'US grooms India to annoy China, Pak'
A US think tank has suggested that the Indo-US partnership wouldn't stop a resurgent India from attacking Pak.india Updated: Jun 10, 2006 13:17 IST
The United States is grooming India into a junior partner in a bid to make New Delhi break out of its shell and exert enough influence in the Indian Ocean region to at least annoy China and a recalcitrant Pakistan, a US think tank has suggested.
Such a strategic partnership would not only protect US interests in the region, but could also powerfully demonstrate to Islamabad that it would not stop a resurgent India from attacking Pakistan, intelligence think tank Stratfor said.
Though the self-styled "shadow CIA" itself considers such a scenario unlikely, it suggested that development of a strategic partnership between Washington and New Delhi would also help take India out of Iran's orbit.
Analysing the US Chairman of the Joint Chiefs of Staff Gen Peter Pace's recent visit to New Delhi, it suggested that as part of this developing strategic partnership he had given India the green signal to test its Agni III missile in August with the assurance that it would not affect the US-India nuclear deal.
Indian officials have dismissed the Stratfor suggestion that the US had given its nod for test firing the nuclear-capable Agni-III intercontinental ballistic missile, maintaining this was only the interpretation of the US think tank.
"India has made it amply clear that we have imposed a voluntary ban on testing and that is where the matter stands," a defence ministry official said in New Delhi on Friday.
Apart from its suggestion about Agni, Stratfor considered the evolving relationship between India and US as a potentially deep one.
"The United States will provide India with nuclear technology, development capital, and military hardware and training; in return, India will help safeguard US interests in the Indian Ocean region.
"The partnership could also powerfully demonstrate to Pakistani President Gen Pervez Musharraf that the United States would not act to block a resurgent India from attacking Pakistan (not that such a scenario is likely) and also help take New Delhi out of Iran's orbit," it said.
"A formal alliance it is not; India does not want to be seen as being anti-Moscow or anti-Beijing, even as it develops stronger ties with the United States.
"Geopolitically, China and India have been off of each other's radar screens, as they are geographically sealed from each other by the natural wall of the Himalayas and jungle," Stratfor said.
India wants to continue to buy arms from Russia, such as parts for the MiG-29Ks that will be flying off the deck of the INS Vikramaditya aircraft carrier, which is to be handed over after a Russian refit in 2008.
New Delhi wants the US to continue to train the pilots of those MiGs for carrier operations.
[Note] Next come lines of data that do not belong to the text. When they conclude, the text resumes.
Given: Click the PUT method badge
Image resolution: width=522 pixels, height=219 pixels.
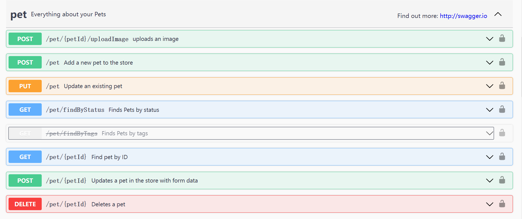Looking at the screenshot, I should (x=25, y=86).
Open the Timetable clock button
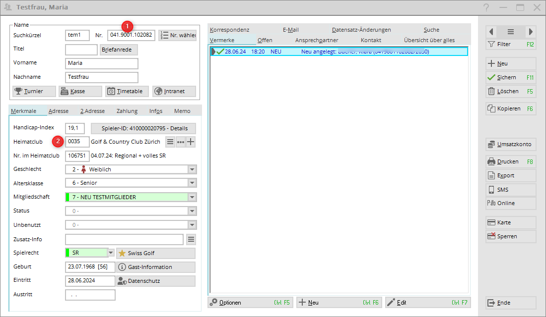The height and width of the screenshot is (317, 546). (127, 91)
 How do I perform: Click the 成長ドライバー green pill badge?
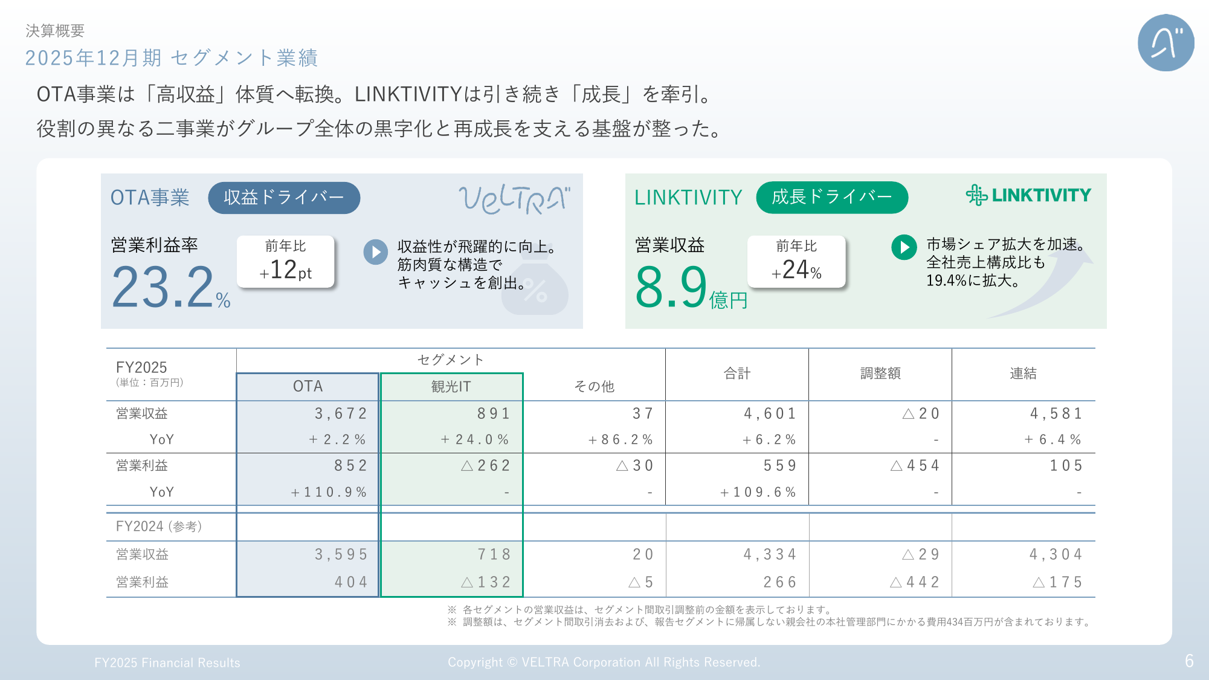[831, 197]
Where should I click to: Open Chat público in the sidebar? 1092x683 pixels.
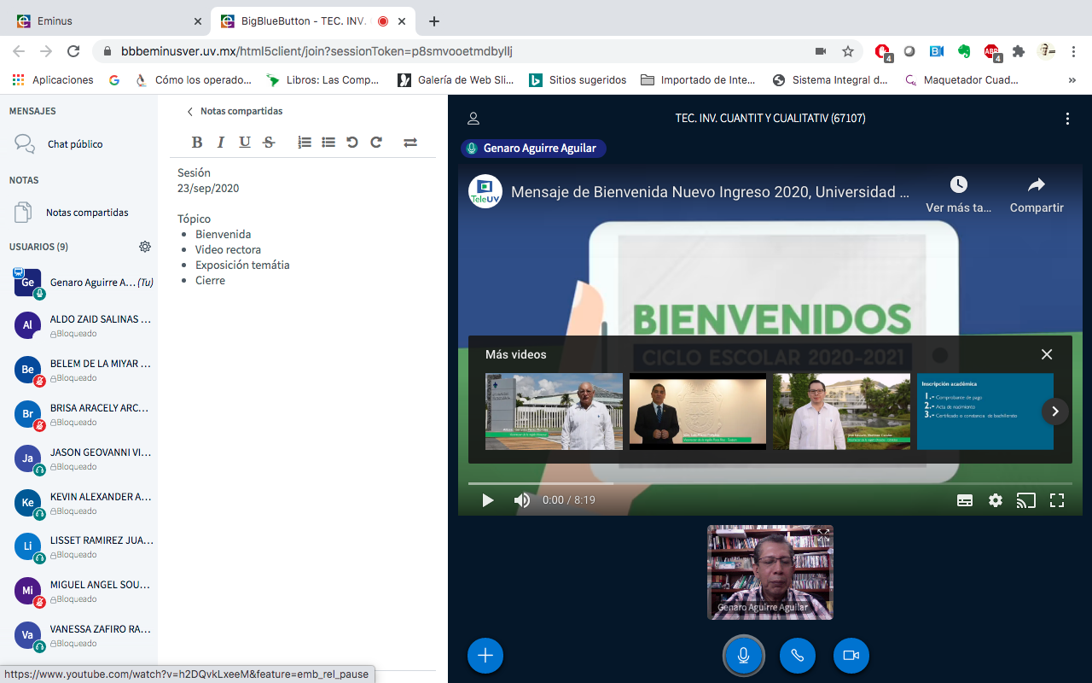point(75,144)
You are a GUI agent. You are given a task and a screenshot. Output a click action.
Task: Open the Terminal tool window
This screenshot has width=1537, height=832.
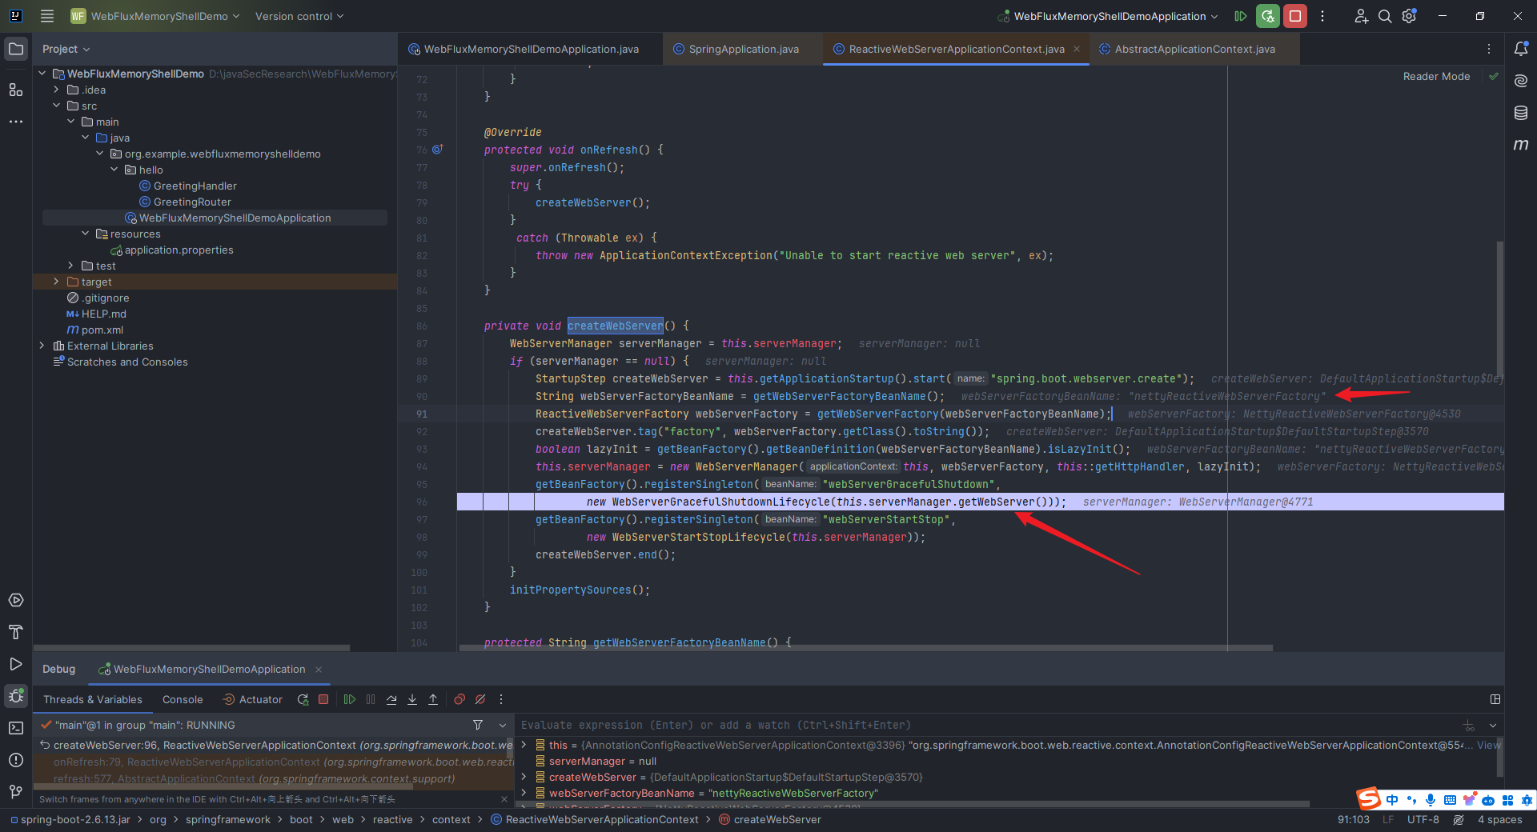[16, 728]
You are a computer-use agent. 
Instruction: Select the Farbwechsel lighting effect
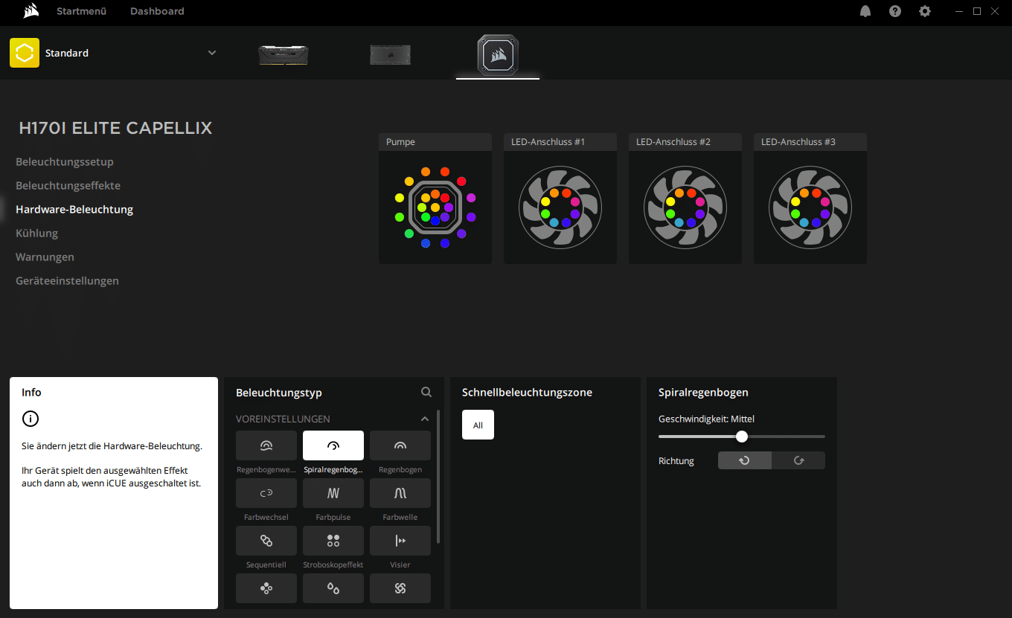click(266, 493)
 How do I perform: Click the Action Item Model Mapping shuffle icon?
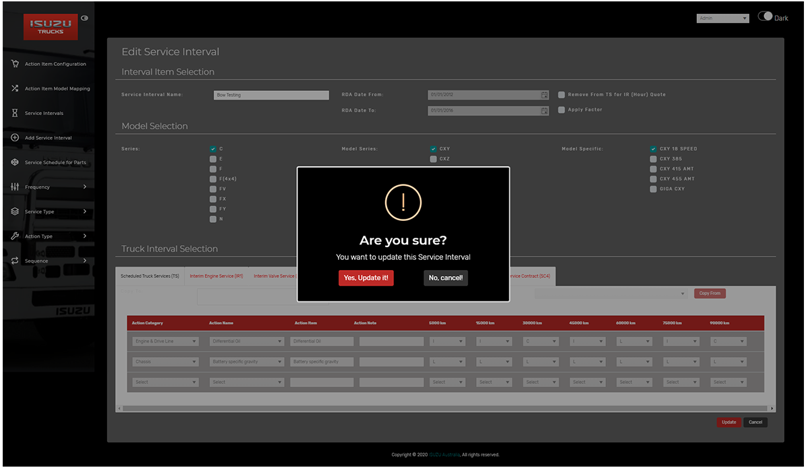tap(15, 88)
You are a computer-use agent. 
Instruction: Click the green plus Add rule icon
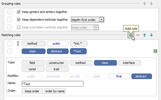(131, 35)
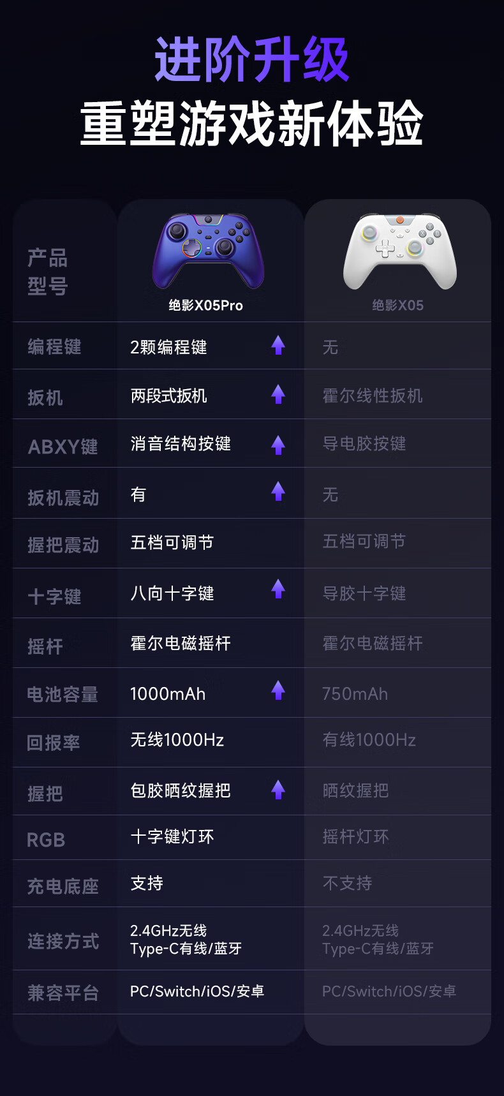Click the purple 绝影X05Pro controller image

pos(208,252)
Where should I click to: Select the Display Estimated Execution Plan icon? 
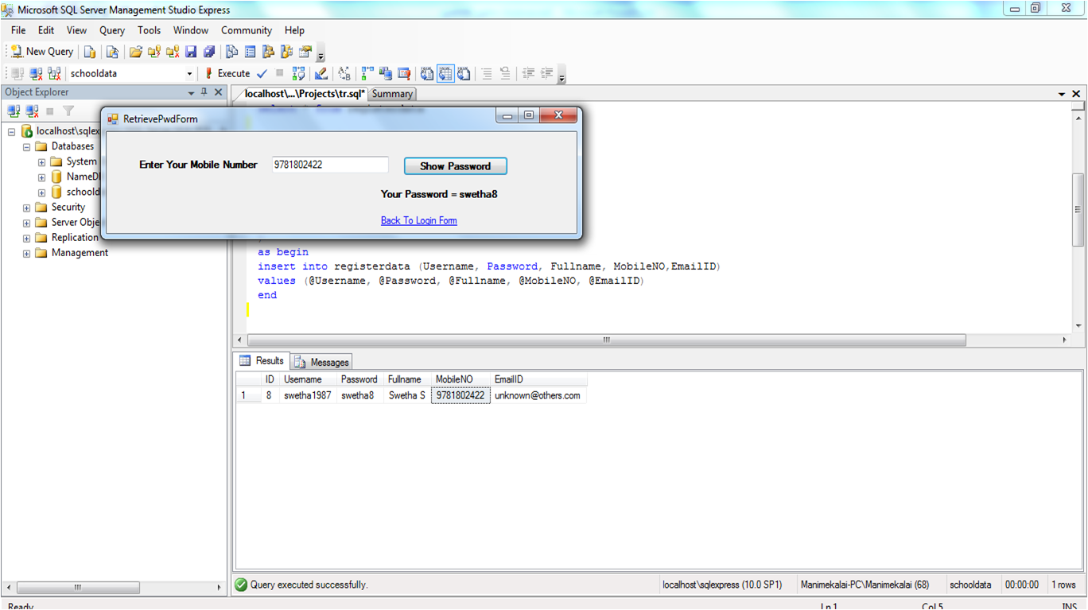click(x=298, y=73)
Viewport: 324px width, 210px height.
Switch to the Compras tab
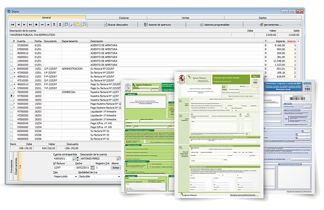[123, 18]
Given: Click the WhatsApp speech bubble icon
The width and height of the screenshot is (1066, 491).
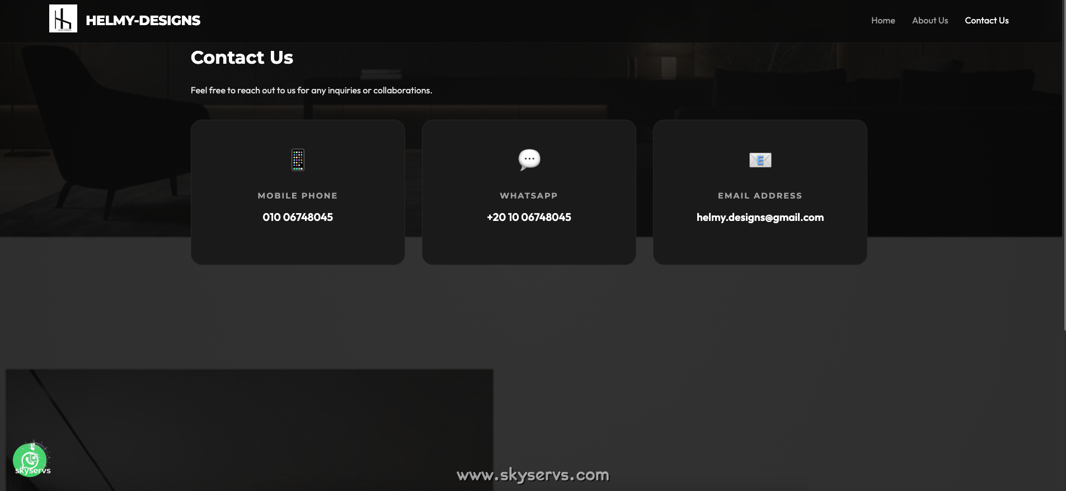Looking at the screenshot, I should [x=529, y=160].
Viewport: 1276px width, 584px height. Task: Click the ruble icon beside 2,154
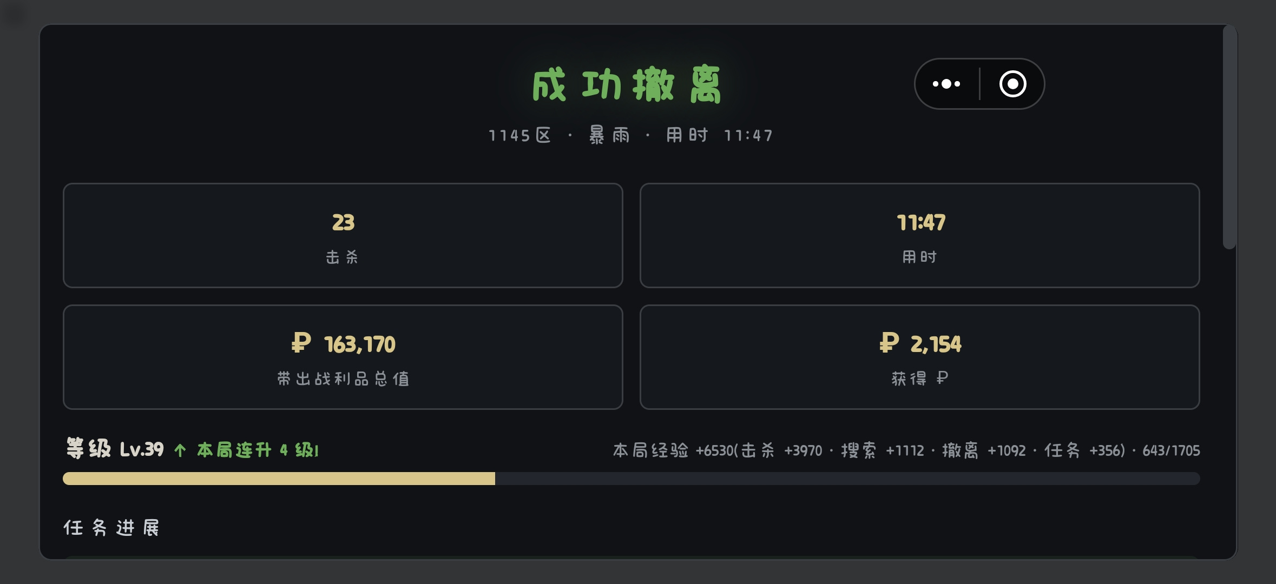[x=889, y=343]
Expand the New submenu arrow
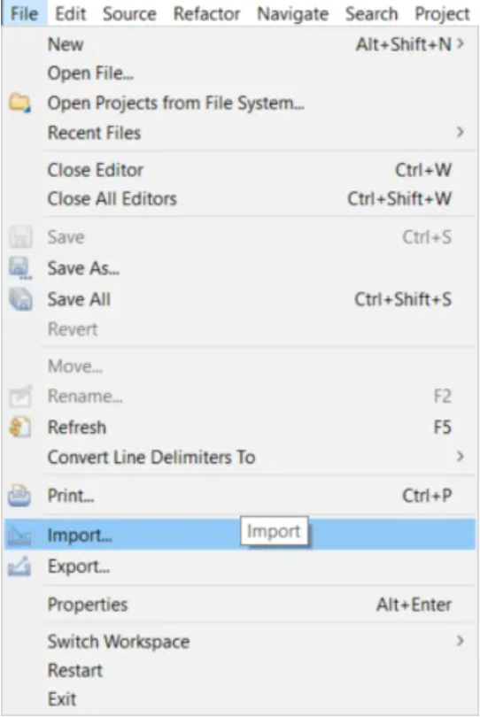 [x=461, y=44]
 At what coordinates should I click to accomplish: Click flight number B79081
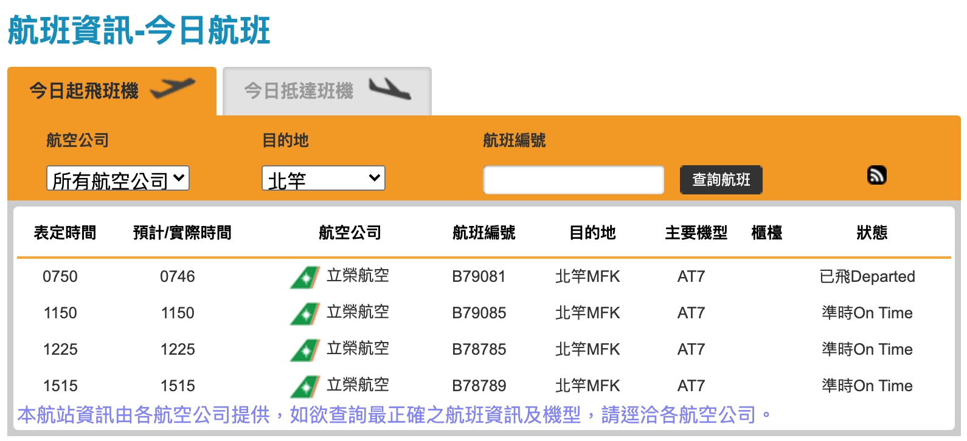479,277
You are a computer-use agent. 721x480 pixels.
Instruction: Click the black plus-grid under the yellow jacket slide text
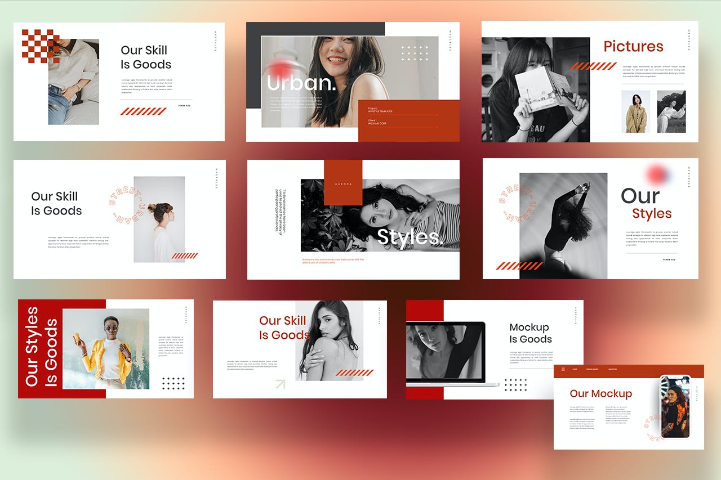pyautogui.click(x=173, y=383)
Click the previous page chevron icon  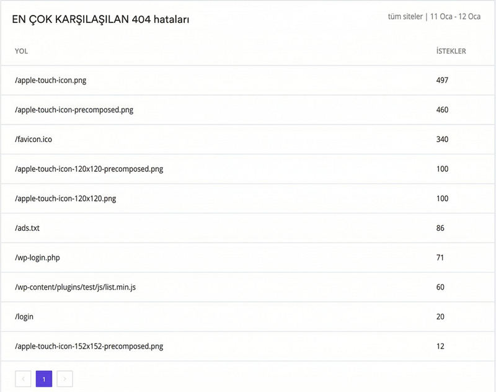(x=23, y=378)
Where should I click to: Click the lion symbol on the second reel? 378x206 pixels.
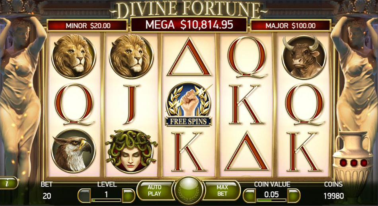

The US has also agreed in principle to sell India an Austin-class Landing Platform Dock, the USS Trenton, significantly enhancing New Delhi's maritime power-projection capabilities.
In return, Washington would like India to do exactly what it wants to anyway: shoulder responsibility and become a powerhouse in the Indian Ocean, second only to the US Navy, Stratfor said.
The United States hopes that an India more involved in the Malacca Strait and with an improved navy will make China nervous.
As Malacca is a chokepoint for Chinese trade and energy supplies, the naval frontier is essentially the only potential conflict point between New Delhi and Beijing, which otherwise are for all intents and purposes a continent away from one another.
Pace's visit merely formalised what has already been occurring: a coming together of Indian and American interests in a confederation of convenience, the US think tank said.
Washington would like New Delhi to break out of its shell and exert enough influence in the region to at least annoy China and a recalcitrant Pakistan, and "India would like to get whatever it can from its latest patron, the United States, in order to help alleviate its massive infrastructure problems, which are preventing India from becoming a major world power," Stratfor concluded.